FIG. 2 is a schematic diagram showing an example of alignment-divisional ultraviolet irradiation processing.

FIG. 3 is a schematic view showing another example of an alignment-division type ultraviolet treatment system.

FIG. 4 is a graph showing transmittance characteristics of the liquid crystal display panel according to the present invention.

FIG. 5 is a schematic view showing a molecular alignment state of a liquid crystal display panel according to the present invention.

FIG. 6 is a schematic view showing a molecular alignment state in a conventional liquid crystal display panel.

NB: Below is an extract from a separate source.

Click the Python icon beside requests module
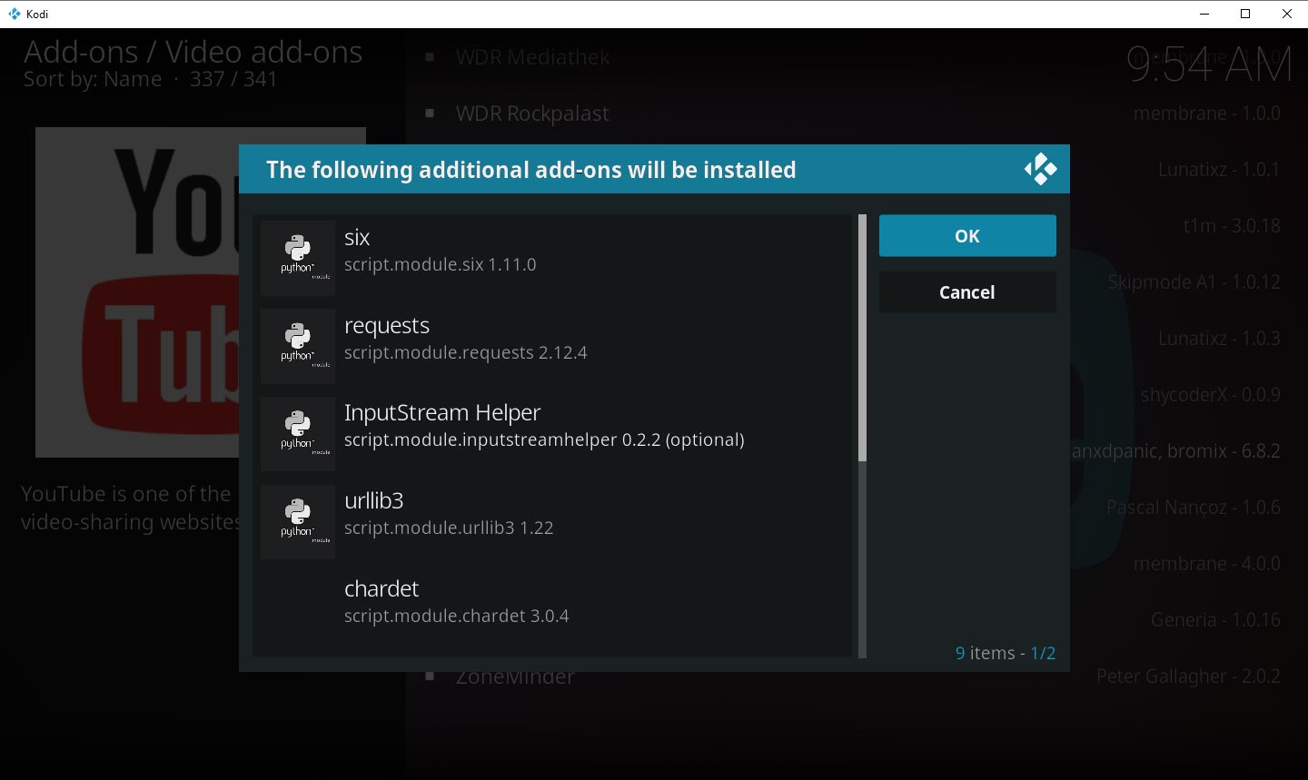This screenshot has width=1308, height=780. coord(298,345)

FIG. 7 is an explanatory diagram showing an operation principle of a conventional twist nematic mode liquid crystal display panel.

[Explanation of symbols]

 1 Upper Substrate 2 Lower Substrate 3 Nematic Liquid Crystal Layer 4 Pixel Electrode 5 Counter Electrode 6 Thin Film Transistor 14 Alignment Layer 15 Alignment Layer 16 Liquid Crystal Molecules

Claims (4)

[Claims] 1. A pair of substrates, which are arranged to face each other with a predetermined gap, and a nematic liquid crystal layer held in the gap, and predetermined electrodes are formed on the inner surfaces of both substrates to face each other. To define a matrix of pixel areas, and an alignment layer is formed on the inner surface of each substrate to contact the nematic liquid crystal layer and maintain it in a twisted alignment state. The liquid crystal display panel is characterized in that the side alignment layer is partially subjected to ultraviolet irradiation treatment in each pixel region, and the twist alignment state of the nematic liquid crystal layer is controlled by alignment division. 2. The alignment layer is made of a rubbing-treated polyimide alignment film, and changes the pre-tilt angle of liquid crystal molecules contained in the nematic liquid crystal layer when subjected to ultraviolet irradiation treatment. 1. The liquid crystal display panel according to 1. 3. The liquid crystal display panel according to claim 1, wherein the alignment film has a constant ultraviolet irradiation area even if the ultraviolet irradiation site changes in each pixel region. 4. A subdivided pixel electrode is formed on one substrate, and a continuous counter electrode is formed on the other substrate, and a matrix-shaped portion is formed in a portion where both electrodes overlap in a plane. The liquid crystal display panel according to claim 1, wherein a pixel region is defined.